L’ancienne ministre des Affaires municipales Nathalie Normandeau arrive en tête de liste des ministres qui ont fait fi des recommandations des fonctionnaires pour bonifier des subventions dans le traitement des eaux, sans aucune justification.

Mme Normandeau donne un sens bien particulier à l’expression « volonté politique ». Elle a majoré ou forcé l’octroi de subventions dans 32 des 50 dossiers qui ont suivi un cheminement particulier au ministère sur plus de 10 ans.

Bien que le comportement de la ministre ne fût pas illégal, il soulève d’importantes questions, comme en fait foi le témoignage du fonctionnaire Yvan Dumont, mardi à la commission Charbonneau.

Sur les 32 projets autorisés par Mme Normandeau en vertu de son pouvoir discrétionnaire, 15 étaient pilotés par la firme de génie-conseil Roche, et 10 par sa concurrente, BPR. Les deux firmes raflaient le plus gros des contrats d’ingénierie dans l’est du Québec, région d’où Mme Normandeau est originaire.

Le chef de cabinet de Mme Normandeau, Bruno Lortie, était très proche de Marc-Yvan Côté, un vice-président de Roche montré du doigt à la commission Charbonneau pour du financement illégal, et ciblé par une enquête policière. M. Côté aurait notamment joué un rôle actif dans l’organisation d’un cocktail entaché d’irrégularités pour Mme Normandeau au restaurant Louis-Hébert, en 2008, à Québec.

M. Dumont est ingénieur et chef d’équipe au ministère des Affaires municipales pour l’est du Québec. Il a relaté que les ministres demandaient souvent des « états de situation », pour s’enquérir du cheminement des demandes de subvention des municipalités, pour des projets dans le traitement des eaux.

Ces demandes engendraient un fardeau accru sur les fonctionnaires du ministère. « Ça ajoute une pression à notre travail.

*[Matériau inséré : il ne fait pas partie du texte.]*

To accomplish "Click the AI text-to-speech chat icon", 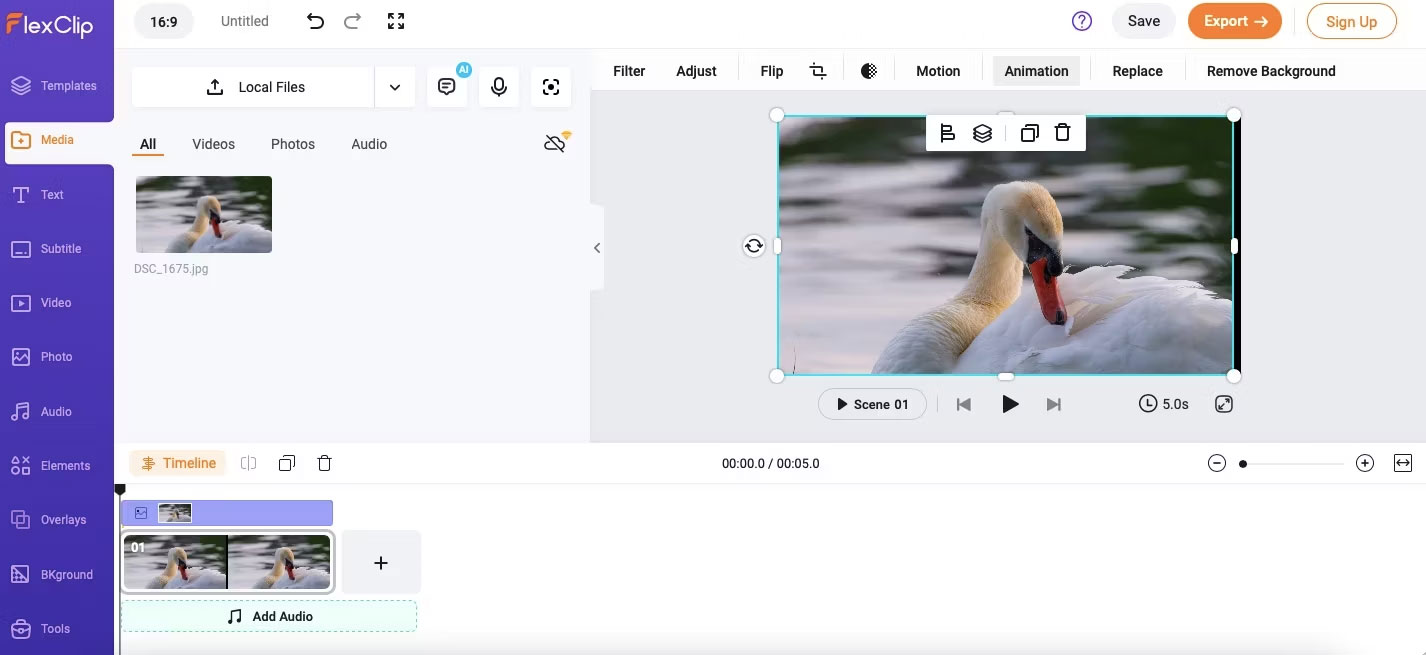I will 447,87.
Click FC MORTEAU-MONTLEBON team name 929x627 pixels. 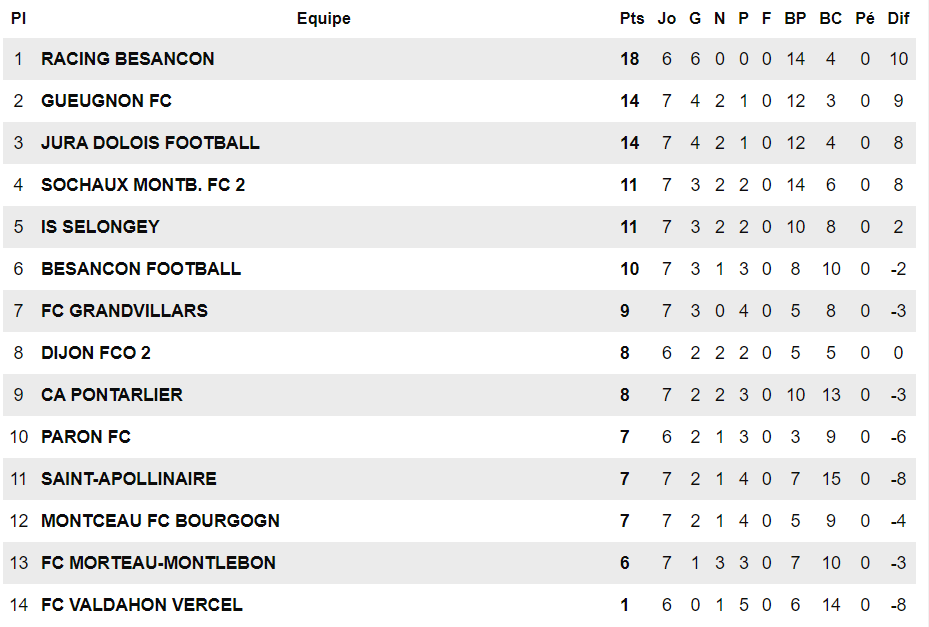[158, 563]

On sent que notre analyse est remise en question », a-t-il dit.

Le pouvoir discrétionnaire a été introduit par le gouvernement de Bernard Landry en 2002, et il a été aboli par le gouvernement de Pauline Marois l’an dernier.

Aucun ministre titulaire des Affaires municipales n’a été aussi insistant que Nathalie Normandeau, qui a occupé le poste de 2005 à 2009.

À titre d’indicatif, Laurent Lessard est intervenu huit fois, André Boisclair neuf fois et Jean-Marc Fournier une fois sur une période allant de 2002 à 2012.

Les ministres intervenaient pour augmenter le taux de subvention qui avait été établi par les fonctionnaires, au terme d’une analyse rigoureuse. Parfois, les ministres annonçaient même des subventions pour des projets qui avaient été carrément refusés par les fonctionnaires.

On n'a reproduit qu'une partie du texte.